Do you read the introductions to books?

Most editions of classic books have introductions before the main text, but how many readers actually read these? I never read the introduction if I’m experiencing a classic book for the first time, because introductions invariably contain spoilers or quotations from the text I’m about to read. If I find the book interesting and I want more context, I’ll go back to the introduction. Some of these can be academic and full of jargon, so not very accessible to the general reader but possibly useful for students. It really depends on who’s written the introduction.

Open book, showing the introduction to Jane Eyre.

Pictured above: The Penguin Classics edition of Jane Eyre, which summarises the plot in the first paragraph!

Then there are introductions to new books, or books which have made an impact since publication but are not yet considered classics. These are more likely to be accessible and to not contain spoilers. They might also function as endorsements for the text by a well-known figure in the same field and are trying to persuade you to continue reading. These I will probably read if they’re short. Sometimes a book has material at the end of the main text instead of an introduction and I like this idea better. I prefer to dive into a book with little prior knowledge, so I can better form my own opinions.

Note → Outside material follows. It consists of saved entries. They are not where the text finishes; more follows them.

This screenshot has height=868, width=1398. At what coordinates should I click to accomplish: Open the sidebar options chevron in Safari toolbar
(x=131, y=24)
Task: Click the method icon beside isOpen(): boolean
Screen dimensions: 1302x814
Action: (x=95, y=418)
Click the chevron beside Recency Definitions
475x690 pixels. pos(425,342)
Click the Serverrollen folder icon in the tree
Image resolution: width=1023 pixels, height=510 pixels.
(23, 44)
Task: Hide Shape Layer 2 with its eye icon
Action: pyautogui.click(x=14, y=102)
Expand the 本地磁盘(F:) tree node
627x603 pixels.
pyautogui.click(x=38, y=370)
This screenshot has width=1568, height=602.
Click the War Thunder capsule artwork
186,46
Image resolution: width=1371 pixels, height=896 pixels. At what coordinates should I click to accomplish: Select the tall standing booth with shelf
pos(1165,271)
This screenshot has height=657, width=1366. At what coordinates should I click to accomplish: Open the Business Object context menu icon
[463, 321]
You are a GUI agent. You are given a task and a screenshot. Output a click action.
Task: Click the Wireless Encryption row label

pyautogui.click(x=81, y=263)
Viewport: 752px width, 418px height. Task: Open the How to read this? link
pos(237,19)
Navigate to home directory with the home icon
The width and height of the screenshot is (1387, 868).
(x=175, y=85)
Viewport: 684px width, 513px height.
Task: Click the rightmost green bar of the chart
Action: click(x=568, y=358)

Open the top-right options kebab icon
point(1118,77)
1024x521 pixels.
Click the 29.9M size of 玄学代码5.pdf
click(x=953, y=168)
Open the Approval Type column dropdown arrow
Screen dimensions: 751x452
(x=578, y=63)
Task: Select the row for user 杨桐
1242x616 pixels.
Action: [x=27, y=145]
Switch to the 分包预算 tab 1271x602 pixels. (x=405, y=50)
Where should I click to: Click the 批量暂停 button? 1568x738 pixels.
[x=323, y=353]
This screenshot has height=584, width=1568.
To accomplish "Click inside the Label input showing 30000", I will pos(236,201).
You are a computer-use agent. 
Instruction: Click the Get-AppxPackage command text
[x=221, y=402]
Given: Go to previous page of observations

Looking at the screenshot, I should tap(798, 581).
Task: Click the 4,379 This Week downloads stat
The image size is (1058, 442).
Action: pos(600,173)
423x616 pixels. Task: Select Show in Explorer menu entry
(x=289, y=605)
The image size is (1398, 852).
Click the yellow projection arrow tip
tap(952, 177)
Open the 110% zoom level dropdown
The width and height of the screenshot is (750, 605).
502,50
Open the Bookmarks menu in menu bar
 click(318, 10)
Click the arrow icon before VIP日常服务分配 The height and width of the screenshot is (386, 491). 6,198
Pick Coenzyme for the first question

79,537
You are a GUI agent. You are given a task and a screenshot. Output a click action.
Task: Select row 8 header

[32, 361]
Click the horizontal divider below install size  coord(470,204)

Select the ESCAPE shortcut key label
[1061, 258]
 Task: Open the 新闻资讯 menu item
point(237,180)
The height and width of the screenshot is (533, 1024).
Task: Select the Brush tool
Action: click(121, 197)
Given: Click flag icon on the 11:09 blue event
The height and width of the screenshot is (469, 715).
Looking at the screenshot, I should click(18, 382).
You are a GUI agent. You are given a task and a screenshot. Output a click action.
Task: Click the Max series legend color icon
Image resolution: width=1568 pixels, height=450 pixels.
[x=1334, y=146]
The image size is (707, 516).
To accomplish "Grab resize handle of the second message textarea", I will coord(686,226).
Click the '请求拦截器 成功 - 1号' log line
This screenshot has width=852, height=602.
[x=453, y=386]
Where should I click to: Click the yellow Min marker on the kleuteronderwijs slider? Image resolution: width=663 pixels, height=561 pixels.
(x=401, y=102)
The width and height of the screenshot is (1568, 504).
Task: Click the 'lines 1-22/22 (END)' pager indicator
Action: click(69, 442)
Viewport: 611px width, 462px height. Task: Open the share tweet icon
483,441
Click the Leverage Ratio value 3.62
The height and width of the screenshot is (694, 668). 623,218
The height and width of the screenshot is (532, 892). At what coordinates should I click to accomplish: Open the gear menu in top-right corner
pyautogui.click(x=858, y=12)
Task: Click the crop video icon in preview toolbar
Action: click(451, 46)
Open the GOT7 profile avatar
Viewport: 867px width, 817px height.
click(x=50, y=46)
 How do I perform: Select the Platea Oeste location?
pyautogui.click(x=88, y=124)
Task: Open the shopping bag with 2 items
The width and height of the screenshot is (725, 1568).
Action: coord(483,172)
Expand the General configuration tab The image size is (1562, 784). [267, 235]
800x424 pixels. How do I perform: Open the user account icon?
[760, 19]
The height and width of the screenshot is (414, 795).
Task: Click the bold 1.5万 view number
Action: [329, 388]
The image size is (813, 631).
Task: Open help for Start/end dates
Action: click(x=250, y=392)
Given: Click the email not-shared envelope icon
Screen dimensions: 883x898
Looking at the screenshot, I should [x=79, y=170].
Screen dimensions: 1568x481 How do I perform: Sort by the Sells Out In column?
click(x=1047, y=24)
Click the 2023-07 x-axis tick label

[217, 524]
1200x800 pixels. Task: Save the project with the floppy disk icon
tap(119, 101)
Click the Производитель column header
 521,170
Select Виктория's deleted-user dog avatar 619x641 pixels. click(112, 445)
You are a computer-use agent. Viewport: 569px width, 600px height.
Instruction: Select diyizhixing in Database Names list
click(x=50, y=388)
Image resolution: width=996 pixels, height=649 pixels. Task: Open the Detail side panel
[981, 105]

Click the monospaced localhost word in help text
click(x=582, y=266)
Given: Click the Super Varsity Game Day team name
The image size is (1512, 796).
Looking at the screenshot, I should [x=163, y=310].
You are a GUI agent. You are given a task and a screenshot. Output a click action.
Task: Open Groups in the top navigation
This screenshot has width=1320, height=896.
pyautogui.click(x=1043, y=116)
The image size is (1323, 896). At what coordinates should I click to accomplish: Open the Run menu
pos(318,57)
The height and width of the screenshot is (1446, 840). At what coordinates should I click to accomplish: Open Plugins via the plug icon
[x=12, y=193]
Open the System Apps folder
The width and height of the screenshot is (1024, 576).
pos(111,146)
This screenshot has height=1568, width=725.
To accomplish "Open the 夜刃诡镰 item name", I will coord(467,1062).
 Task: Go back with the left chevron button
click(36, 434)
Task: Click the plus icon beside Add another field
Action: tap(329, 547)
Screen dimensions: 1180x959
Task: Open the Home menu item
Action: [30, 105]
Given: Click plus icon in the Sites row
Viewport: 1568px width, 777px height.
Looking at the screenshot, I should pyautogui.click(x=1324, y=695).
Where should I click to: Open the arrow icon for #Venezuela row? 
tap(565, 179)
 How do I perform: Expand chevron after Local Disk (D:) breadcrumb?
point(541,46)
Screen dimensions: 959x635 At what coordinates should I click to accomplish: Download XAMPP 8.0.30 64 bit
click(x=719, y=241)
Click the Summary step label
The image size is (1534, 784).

Do you read the introductions to books?

16 thoughts on “Do you read the introductions to books?”

  1. Not usually, mostly because they often contain spoilers but I rarely think the introduction adds anything to my understanding or enjoyment of the novel itself.

    1. Introductions are rarely enjoyable, sometimes they do provide some interesting context though.

    1. If I do read introductions it’s usually after, but if I didn’t like the book much then probably not!

  2. I’m with you on that one! I don’t tend to read introductions which can be lengthy and contain spoilers. Like you, I prefer to make up my own mind by reading the book first. I may read the intro after.

    1. I’m glad we agree! If I liked the book or found it interesting, I will go back and read the introduction, providing it’s not too long.

  3. I tend to read a book from the first chapter, then read the intro afterwards, as I really object to spoilers.

    1. I find that introductions almost always have spoilers. I don’t even think that a book having been around for a hundred years or more justifies having spoilers in the introduction, it’s possible to write about the book without giving the plot away.

  4. The introduction serves as a conduit for discerning the author’s underlying intention, impetus,…… thereby facilitating a profound affiliation between the readers and the subject matter at hand.
    what uh think?

    1. Yes, it is the case for some introductions, particularly for books which are not readily accessible in style or subject matter.

  5. I always read the introductions first, because the spoilers don’t bother me and I like the background info they provide. I always worry I’m going to miss something important if I skip the introduction…which probably means I’m brainwashed into thinking they are more crucial than perhaps they really are…

    1. I like to be surprised when I’m reading a book for the first time. I have read some intros which are very well-done and illuminating, and others which seem rather unnecessary!